- Directed by: Rafal Zielinski
- Screenplay by: Charlie Wiener; B. K. Roderick;
- Story by: Maurice Smith
- Produced by: Maurice Smith; Mike Dolgy; Terrea Smith; Roger Corman (uncredited);
- Cinematography: Peter Czerski
- Edited by: Stephan Fanfara
- Music by: Stephen W. Parsons
- Production company: Maurice Smith Productions
- Distributed by: Cinépix Film Properties (Canada, 1986); Concorde Pictures (U.S., 1986);
- Release date: 1986;
- Running time: 90 minutes
- Country: Canada
- Language: English

= Recruits (film) =

Recruits is a 1986 Canadian comedy film directed by Rafal Zielinski who had previously made Screwballs. It was an attempt to cash in on the success of Police Academy. The film features one of Lolita Davidovich's early film roles (being credited as "Lolita David"), as well as the film debut of Canadian bodybuilder and heavy metal musician Jon Mikl Thor.

== Plot ==

A police chief hires some misfits as police in order to embarrass the mayor.

== Cast ==

- Doug Annear
- John Canada Terrell
- Stephen Osmond
- Alan Deveau
- Mike MacDonald
- Tony Travis
- Annie McAuley
- Lolita Davidovich (as Lolita David)
- Colleen Passard
- Tracey Tanner
- Jon Mikl Thor
- Herb Field
- Jason Loga
- Carolyn Tweedle

== Production ==

The film features one of the early film appearances of Lolita Davidovich, being credited as "Lolita David", with one source claiming it was her film debut (though she had already appeared in the 1983 film Class), in the role of a recruit who ends up naked in a limousine that belongs to the governor. It is also the film debut of Canadian bodybuilder and heavy metal musician Jon Mikl Thor, in the role of a recruit named Thunderhead, who gets into a fight scene with a group of outlaw bikers while one his songs plays in the background.

The film was shot in Toronto, Canada starting 19 August 1985. It was the third production from the team of Zielinski, Maurice Smith and Michael Dology, following Screwballs and Loose Screws for Roger Corman's Concorde Pictures. The budget was less than C$1 million.

== Release ==
Recruits was released to theaters in 1986.

== Reception ==

Critics noted the film's similarities with Police Academy, with The Wallflower Critical Guide to Contemporary North American Directors mentioning it in its entry about director Rafal Zielinski, describing it as "a kind of Police Academy 4: Citizens on Patrol-lite, if that is at all possible," and Through the Shattered Lens writing, "Just as Police Academy was pretty much a rip-off of Stripes, Recruits is a rip-off of Police Academy.

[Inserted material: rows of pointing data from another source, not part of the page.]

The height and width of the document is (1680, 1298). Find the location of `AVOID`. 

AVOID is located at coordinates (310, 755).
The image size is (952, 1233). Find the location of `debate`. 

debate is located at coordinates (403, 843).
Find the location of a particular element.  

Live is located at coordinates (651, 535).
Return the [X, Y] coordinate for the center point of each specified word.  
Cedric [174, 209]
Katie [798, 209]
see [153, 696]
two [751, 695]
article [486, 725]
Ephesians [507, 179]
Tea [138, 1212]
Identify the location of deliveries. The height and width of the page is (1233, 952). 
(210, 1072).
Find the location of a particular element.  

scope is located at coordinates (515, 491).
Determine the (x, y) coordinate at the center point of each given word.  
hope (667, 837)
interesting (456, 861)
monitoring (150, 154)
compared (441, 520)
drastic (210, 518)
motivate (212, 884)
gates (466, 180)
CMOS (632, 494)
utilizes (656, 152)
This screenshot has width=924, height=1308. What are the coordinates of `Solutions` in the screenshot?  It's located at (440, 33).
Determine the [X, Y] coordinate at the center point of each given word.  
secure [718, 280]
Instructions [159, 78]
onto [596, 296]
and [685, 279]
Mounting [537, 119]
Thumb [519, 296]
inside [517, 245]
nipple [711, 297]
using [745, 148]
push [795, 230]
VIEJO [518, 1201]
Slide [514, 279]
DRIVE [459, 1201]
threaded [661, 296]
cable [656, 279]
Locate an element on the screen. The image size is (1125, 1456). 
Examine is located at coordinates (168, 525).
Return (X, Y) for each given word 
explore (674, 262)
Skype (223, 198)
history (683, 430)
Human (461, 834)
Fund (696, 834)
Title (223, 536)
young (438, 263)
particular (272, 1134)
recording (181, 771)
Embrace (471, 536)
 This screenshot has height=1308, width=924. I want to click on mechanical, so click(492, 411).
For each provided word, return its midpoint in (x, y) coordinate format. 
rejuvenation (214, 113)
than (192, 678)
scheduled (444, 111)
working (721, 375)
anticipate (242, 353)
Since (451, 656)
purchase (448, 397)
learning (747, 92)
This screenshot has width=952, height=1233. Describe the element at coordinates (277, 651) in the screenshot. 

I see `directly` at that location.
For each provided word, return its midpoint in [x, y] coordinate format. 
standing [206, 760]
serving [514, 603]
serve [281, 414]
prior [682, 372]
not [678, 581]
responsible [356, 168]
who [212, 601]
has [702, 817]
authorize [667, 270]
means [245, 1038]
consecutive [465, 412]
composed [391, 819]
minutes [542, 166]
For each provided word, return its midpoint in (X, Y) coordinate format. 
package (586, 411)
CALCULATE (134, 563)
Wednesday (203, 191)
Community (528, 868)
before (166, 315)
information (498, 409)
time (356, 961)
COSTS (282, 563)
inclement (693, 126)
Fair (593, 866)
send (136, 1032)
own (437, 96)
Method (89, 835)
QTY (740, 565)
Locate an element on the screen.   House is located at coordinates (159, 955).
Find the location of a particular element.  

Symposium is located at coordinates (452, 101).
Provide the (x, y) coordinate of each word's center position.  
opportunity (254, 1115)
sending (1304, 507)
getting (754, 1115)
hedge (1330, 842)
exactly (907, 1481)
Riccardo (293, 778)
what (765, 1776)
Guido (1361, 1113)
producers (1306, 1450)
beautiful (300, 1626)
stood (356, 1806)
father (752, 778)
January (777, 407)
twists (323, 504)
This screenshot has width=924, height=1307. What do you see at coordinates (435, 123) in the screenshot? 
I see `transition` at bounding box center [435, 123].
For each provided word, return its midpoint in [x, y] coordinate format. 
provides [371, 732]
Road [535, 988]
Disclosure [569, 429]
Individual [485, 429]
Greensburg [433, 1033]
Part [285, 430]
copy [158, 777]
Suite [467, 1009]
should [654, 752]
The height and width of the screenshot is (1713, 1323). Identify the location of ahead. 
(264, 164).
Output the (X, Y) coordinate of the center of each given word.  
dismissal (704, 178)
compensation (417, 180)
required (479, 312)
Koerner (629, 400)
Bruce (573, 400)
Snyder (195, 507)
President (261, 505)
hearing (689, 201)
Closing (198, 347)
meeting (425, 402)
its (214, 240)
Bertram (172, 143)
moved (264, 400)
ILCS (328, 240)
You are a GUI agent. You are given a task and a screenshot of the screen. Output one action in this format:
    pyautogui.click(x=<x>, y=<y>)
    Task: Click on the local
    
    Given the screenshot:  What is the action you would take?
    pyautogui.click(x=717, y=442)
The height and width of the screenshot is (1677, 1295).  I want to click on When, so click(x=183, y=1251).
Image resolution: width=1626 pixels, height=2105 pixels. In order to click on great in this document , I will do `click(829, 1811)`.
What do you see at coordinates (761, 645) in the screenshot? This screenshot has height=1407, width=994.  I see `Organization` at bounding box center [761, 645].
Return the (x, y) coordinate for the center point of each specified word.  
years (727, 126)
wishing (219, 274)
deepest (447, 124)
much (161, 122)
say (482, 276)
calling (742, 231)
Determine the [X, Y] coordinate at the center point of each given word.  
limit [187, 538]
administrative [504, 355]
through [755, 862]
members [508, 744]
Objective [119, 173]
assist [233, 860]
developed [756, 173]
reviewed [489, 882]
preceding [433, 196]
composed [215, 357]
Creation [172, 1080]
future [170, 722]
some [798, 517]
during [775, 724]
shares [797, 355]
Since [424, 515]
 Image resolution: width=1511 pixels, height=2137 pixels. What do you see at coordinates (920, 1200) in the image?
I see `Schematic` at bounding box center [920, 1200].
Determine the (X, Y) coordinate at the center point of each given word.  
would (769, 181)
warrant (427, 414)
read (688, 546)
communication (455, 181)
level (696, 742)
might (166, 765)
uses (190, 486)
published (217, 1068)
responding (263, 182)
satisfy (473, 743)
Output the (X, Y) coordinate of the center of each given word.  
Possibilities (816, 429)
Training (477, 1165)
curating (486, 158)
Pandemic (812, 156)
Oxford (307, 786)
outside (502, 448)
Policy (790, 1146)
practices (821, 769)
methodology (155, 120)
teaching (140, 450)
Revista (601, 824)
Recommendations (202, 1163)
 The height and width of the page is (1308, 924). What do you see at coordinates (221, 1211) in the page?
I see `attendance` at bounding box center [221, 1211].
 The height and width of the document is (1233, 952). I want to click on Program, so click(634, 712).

Eleanor Riegel of The Atlanta Journal gave it a negative review, calling it "the front runner as the worst movie of the year," and "as raw as a movie can be". Orlando Aloma reviewed the film for The Sacramento Union, calling it "nothing more than a crude collection of what tries to pass nowadays as juvenile humor". Through the Shattered Lens was more positive, saying that "As far as brainless rip-offs of movies that weren't particularly good to begin with go, Recruits isn't that bad. The humor is even more juvenile here than it was in Police Academy and trying to apply too much logic to the plot will make your brain hurt, but it's a breezy 90 minutes and it's got a game cast [...]" The site calls Jon Mikl Thor's fight scene "a pretty cool scene" and ultimately concludes that "If you're nostalgic for these types of unapologetically dumb comedies, Recruits will satisfy that nostalgia."